## YOUR TASK
Count the lines in the items below that contain the word "Viewport", and give only that number.

----- RECORDS PROVIDED

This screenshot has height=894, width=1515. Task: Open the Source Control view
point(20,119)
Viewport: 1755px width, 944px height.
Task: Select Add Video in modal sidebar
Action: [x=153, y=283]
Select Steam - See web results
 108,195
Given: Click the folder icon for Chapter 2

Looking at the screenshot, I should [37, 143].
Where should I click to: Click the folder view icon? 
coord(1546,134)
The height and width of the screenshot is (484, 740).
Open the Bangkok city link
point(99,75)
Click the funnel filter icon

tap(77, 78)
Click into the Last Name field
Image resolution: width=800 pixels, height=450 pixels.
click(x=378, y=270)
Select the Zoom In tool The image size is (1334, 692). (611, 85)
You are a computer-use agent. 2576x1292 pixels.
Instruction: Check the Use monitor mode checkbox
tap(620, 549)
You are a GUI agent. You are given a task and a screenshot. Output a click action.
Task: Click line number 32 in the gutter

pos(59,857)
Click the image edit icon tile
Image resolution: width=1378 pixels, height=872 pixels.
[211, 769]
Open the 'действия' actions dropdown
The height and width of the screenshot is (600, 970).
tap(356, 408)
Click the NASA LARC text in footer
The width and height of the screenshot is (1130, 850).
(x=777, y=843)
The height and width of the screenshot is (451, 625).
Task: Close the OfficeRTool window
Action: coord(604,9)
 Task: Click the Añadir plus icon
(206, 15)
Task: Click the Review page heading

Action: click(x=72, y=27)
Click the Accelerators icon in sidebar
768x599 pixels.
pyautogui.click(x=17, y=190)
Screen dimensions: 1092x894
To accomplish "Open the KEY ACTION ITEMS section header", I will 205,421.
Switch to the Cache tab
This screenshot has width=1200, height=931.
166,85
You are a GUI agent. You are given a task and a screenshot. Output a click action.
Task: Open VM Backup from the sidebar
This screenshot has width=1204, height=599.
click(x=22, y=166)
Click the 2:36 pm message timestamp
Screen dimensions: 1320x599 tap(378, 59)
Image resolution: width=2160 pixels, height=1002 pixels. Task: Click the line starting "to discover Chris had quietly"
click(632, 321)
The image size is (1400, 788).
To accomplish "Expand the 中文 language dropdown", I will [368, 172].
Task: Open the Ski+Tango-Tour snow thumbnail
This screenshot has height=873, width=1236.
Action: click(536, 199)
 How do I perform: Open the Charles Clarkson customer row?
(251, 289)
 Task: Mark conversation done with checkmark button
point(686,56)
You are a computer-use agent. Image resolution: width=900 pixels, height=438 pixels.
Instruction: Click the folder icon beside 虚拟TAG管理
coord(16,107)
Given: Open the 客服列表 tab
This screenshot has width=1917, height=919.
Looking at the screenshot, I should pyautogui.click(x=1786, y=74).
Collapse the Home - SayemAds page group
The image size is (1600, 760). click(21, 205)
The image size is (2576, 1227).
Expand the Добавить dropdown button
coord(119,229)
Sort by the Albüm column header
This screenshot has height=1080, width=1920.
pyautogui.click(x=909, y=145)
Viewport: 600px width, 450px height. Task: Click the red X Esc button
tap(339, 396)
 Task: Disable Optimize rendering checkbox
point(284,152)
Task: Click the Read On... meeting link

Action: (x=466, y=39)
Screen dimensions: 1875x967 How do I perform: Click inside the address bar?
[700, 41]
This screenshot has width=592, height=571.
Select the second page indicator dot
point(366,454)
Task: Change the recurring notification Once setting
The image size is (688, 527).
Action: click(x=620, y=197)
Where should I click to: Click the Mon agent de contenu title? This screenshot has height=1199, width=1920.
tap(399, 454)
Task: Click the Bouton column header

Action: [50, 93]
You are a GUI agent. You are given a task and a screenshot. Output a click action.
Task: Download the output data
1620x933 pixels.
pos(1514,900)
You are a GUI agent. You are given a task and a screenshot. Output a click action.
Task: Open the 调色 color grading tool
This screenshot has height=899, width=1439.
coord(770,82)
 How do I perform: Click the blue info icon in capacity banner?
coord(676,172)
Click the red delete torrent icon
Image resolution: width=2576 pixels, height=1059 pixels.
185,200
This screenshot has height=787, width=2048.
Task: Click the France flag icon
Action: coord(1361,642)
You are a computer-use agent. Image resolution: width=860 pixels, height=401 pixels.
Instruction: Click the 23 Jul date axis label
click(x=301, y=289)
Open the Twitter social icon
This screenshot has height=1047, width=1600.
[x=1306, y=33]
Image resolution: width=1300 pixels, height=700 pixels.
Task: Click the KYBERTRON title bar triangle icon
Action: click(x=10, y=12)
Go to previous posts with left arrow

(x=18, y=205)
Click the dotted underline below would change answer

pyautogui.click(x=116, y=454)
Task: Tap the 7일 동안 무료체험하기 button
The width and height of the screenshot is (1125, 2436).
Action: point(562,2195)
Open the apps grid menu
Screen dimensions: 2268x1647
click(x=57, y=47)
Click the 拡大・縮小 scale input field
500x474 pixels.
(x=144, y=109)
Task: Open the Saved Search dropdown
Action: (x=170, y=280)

----------

## RESPONSE FOR THIS EXERCISE
2